### [Task statement]
Put the material into a numbered list, one line per item with blank lines skipped, beginning at the line that has "Screen dimensions: 497x250" and stopping after the line that has "[x=146, y=24]".

### [Material provided]
___

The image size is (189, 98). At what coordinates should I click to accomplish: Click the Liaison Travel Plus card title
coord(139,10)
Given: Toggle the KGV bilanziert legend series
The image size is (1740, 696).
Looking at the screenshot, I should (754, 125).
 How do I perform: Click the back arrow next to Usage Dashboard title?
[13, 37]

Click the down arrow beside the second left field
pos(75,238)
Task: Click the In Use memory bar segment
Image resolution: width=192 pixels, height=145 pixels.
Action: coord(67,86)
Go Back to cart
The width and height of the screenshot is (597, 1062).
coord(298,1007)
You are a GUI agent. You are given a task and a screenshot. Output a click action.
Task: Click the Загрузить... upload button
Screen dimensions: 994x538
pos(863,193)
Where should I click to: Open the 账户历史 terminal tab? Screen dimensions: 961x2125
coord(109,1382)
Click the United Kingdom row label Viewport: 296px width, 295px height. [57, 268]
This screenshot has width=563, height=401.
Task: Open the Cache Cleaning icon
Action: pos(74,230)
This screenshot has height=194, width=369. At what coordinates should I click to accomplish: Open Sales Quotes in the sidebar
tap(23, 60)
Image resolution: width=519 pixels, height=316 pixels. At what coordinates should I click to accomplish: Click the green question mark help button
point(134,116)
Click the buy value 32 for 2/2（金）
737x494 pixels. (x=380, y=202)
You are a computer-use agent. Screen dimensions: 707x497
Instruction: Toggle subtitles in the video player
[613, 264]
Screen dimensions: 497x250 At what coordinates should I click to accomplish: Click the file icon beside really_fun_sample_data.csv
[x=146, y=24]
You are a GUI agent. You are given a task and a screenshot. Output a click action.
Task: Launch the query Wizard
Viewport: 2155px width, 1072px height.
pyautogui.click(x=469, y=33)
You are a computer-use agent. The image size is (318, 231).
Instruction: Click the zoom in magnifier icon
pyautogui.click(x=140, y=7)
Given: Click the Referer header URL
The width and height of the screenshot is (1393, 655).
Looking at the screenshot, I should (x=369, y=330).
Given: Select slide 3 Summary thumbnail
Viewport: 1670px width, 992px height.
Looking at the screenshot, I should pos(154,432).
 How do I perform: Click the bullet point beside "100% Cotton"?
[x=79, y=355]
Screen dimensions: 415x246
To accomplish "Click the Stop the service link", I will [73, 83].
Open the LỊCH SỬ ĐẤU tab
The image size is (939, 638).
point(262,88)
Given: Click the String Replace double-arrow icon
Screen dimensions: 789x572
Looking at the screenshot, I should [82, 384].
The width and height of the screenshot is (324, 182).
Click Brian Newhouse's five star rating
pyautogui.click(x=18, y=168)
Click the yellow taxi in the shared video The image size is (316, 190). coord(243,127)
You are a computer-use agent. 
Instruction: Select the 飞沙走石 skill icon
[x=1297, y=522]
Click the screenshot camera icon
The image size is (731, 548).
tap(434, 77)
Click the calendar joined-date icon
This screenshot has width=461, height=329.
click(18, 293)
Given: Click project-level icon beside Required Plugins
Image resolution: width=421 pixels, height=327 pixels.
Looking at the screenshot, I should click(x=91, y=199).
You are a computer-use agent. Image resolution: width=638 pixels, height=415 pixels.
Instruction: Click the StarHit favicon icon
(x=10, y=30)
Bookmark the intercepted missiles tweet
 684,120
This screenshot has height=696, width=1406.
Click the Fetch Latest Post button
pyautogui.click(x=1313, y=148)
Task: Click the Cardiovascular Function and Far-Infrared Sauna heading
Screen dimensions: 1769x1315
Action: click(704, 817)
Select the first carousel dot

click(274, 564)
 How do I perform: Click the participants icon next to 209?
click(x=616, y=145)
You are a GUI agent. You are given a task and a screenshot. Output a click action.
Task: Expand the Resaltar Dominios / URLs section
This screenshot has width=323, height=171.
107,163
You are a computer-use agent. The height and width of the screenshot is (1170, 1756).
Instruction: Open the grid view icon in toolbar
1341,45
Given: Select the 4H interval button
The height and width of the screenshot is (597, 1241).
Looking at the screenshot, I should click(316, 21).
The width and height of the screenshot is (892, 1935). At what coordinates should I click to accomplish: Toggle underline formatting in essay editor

___

### [Exercise result]
1. Screen dimensions: 497x250 At what coordinates should I click to accomplish: Click the file icon beside really_fun_sample_data.csv
2. [x=146, y=24]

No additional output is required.